__How to complete this task__
Give back all of the data unchanged. Keep every word as it is.
Records to process START
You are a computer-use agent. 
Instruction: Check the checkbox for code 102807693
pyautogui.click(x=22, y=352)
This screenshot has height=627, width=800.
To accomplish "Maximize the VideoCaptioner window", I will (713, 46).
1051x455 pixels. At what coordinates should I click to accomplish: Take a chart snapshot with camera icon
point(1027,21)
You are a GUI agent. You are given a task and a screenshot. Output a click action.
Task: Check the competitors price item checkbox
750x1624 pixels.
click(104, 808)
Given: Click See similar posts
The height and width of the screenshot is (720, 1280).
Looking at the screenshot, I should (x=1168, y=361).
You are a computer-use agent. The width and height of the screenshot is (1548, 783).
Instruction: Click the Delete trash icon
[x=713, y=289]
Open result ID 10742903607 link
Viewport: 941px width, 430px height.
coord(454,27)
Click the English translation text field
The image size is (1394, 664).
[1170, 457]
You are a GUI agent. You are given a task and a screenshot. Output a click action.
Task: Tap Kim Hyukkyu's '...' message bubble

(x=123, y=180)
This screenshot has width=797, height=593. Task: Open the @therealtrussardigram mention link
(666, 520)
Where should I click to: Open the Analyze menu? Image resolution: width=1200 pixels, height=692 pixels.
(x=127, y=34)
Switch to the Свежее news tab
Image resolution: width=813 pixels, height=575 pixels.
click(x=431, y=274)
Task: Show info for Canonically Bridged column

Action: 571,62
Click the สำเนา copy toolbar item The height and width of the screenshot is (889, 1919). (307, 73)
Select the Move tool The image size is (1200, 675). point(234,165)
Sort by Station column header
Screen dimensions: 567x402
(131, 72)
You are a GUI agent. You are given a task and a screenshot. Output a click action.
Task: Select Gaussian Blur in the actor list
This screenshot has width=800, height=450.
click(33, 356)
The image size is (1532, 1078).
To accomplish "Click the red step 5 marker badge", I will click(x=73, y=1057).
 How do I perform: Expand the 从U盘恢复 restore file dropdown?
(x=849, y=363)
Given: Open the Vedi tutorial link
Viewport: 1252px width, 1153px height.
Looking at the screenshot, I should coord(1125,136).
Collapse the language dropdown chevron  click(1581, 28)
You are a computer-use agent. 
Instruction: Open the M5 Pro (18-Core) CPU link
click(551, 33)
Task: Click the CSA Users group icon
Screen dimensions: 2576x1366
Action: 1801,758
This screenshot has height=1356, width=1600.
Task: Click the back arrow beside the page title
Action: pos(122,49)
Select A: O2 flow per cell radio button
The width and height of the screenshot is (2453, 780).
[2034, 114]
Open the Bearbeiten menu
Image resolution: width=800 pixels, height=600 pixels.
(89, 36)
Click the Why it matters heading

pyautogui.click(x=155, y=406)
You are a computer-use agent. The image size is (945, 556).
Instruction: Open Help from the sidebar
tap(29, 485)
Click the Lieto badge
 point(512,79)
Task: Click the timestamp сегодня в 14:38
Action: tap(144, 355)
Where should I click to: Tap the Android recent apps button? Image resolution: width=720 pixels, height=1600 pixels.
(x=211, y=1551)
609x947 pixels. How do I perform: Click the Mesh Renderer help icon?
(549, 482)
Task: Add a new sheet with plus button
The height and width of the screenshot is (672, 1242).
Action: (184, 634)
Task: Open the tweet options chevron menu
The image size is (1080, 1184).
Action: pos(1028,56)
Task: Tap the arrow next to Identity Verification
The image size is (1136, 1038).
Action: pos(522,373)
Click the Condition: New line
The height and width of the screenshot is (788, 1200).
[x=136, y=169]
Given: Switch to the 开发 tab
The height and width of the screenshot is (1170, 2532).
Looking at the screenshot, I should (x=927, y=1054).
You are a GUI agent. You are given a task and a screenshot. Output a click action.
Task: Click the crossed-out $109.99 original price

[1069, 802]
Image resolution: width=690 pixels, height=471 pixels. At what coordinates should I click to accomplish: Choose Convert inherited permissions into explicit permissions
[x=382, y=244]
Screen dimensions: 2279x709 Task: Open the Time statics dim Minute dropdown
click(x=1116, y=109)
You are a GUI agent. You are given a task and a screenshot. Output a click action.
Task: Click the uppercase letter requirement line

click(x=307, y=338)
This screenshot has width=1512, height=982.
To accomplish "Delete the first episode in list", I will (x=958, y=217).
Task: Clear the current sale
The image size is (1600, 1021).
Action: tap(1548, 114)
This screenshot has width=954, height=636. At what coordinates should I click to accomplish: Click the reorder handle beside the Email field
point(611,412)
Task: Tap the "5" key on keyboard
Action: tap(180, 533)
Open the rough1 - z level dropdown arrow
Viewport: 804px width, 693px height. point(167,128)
Records to process END
__Task answer__
You are a computer-use agent. 
Instruction: Check the checkbox for code 102807693
pyautogui.click(x=22, y=352)
This screenshot has height=627, width=800.
To accomplish "Maximize the VideoCaptioner window", I will (713, 46).
1051x455 pixels. At what coordinates should I click to accomplish: Take a chart snapshot with camera icon
point(1027,21)
You are a GUI agent. You are given a task and a screenshot. Output a click action.
Task: Check the competitors price item checkbox
750x1624 pixels.
click(104, 808)
Given: Click See similar posts
The height and width of the screenshot is (720, 1280).
Looking at the screenshot, I should (x=1168, y=361).
You are a computer-use agent. The width and height of the screenshot is (1548, 783).
Instruction: Click the Delete trash icon
[x=713, y=289]
Open result ID 10742903607 link
Viewport: 941px width, 430px height.
coord(454,27)
Click the English translation text field
The image size is (1394, 664).
[1170, 457]
You are a GUI agent. You are given a task and a screenshot. Output a click action.
Task: Tap Kim Hyukkyu's '...' message bubble

(x=123, y=180)
This screenshot has width=797, height=593. Task: Open the @therealtrussardigram mention link
(666, 520)
Where should I click to: Open the Analyze menu? Image resolution: width=1200 pixels, height=692 pixels.
(x=127, y=34)
Switch to the Свежее news tab
Image resolution: width=813 pixels, height=575 pixels.
click(x=431, y=274)
Task: Show info for Canonically Bridged column

Action: 571,62
Click the สำเนา copy toolbar item The height and width of the screenshot is (889, 1919). (307, 73)
Select the Move tool The image size is (1200, 675). point(234,165)
Sort by Station column header
Screen dimensions: 567x402
(131, 72)
You are a GUI agent. You are given a task and a screenshot. Output a click action.
Task: Select Gaussian Blur in the actor list
This screenshot has width=800, height=450.
click(33, 356)
The image size is (1532, 1078).
To accomplish "Click the red step 5 marker badge", I will click(x=73, y=1057).
 How do I perform: Expand the 从U盘恢复 restore file dropdown?
(x=849, y=363)
Given: Open the Vedi tutorial link
Viewport: 1252px width, 1153px height.
Looking at the screenshot, I should coord(1125,136).
Collapse the language dropdown chevron  click(1581, 28)
You are a computer-use agent. 
Instruction: Open the M5 Pro (18-Core) CPU link
click(551, 33)
Task: Click the CSA Users group icon
Screen dimensions: 2576x1366
Action: 1801,758
This screenshot has height=1356, width=1600.
Task: Click the back arrow beside the page title
Action: pos(122,49)
Select A: O2 flow per cell radio button
The width and height of the screenshot is (2453, 780).
[2034, 114]
Open the Bearbeiten menu
Image resolution: width=800 pixels, height=600 pixels.
(89, 36)
Click the Why it matters heading

pyautogui.click(x=155, y=406)
You are a computer-use agent. The image size is (945, 556).
Instruction: Open Help from the sidebar
tap(29, 485)
Click the Lieto badge
 point(512,79)
Task: Click the timestamp сегодня в 14:38
Action: tap(144, 355)
Where should I click to: Tap the Android recent apps button? Image resolution: width=720 pixels, height=1600 pixels.
(x=211, y=1551)
609x947 pixels. How do I perform: Click the Mesh Renderer help icon?
(549, 482)
Task: Add a new sheet with plus button
The height and width of the screenshot is (672, 1242).
Action: (184, 634)
Task: Open the tweet options chevron menu
The image size is (1080, 1184).
Action: pos(1028,56)
Task: Tap the arrow next to Identity Verification
The image size is (1136, 1038).
Action: pos(522,373)
Click the Condition: New line
The height and width of the screenshot is (788, 1200).
[x=136, y=169]
Given: Switch to the 开发 tab
The height and width of the screenshot is (1170, 2532).
Looking at the screenshot, I should (x=927, y=1054).
You are a GUI agent. You are given a task and a screenshot. Output a click action.
Task: Click the crossed-out $109.99 original price

[1069, 802]
Image resolution: width=690 pixels, height=471 pixels. At what coordinates should I click to accomplish: Choose Convert inherited permissions into explicit permissions
[x=382, y=244]
Screen dimensions: 2279x709 Task: Open the Time statics dim Minute dropdown
click(x=1116, y=109)
You are a GUI agent. You are given a task and a screenshot. Output a click action.
Task: Click the uppercase letter requirement line

click(x=307, y=338)
This screenshot has width=1512, height=982.
To accomplish "Delete the first episode in list", I will (x=958, y=217).
Task: Clear the current sale
The image size is (1600, 1021).
Action: tap(1548, 114)
This screenshot has width=954, height=636. At what coordinates should I click to accomplish: Click the reorder handle beside the Email field
point(611,412)
Task: Tap the "5" key on keyboard
Action: tap(180, 533)
Open the rough1 - z level dropdown arrow
Viewport: 804px width, 693px height. point(167,128)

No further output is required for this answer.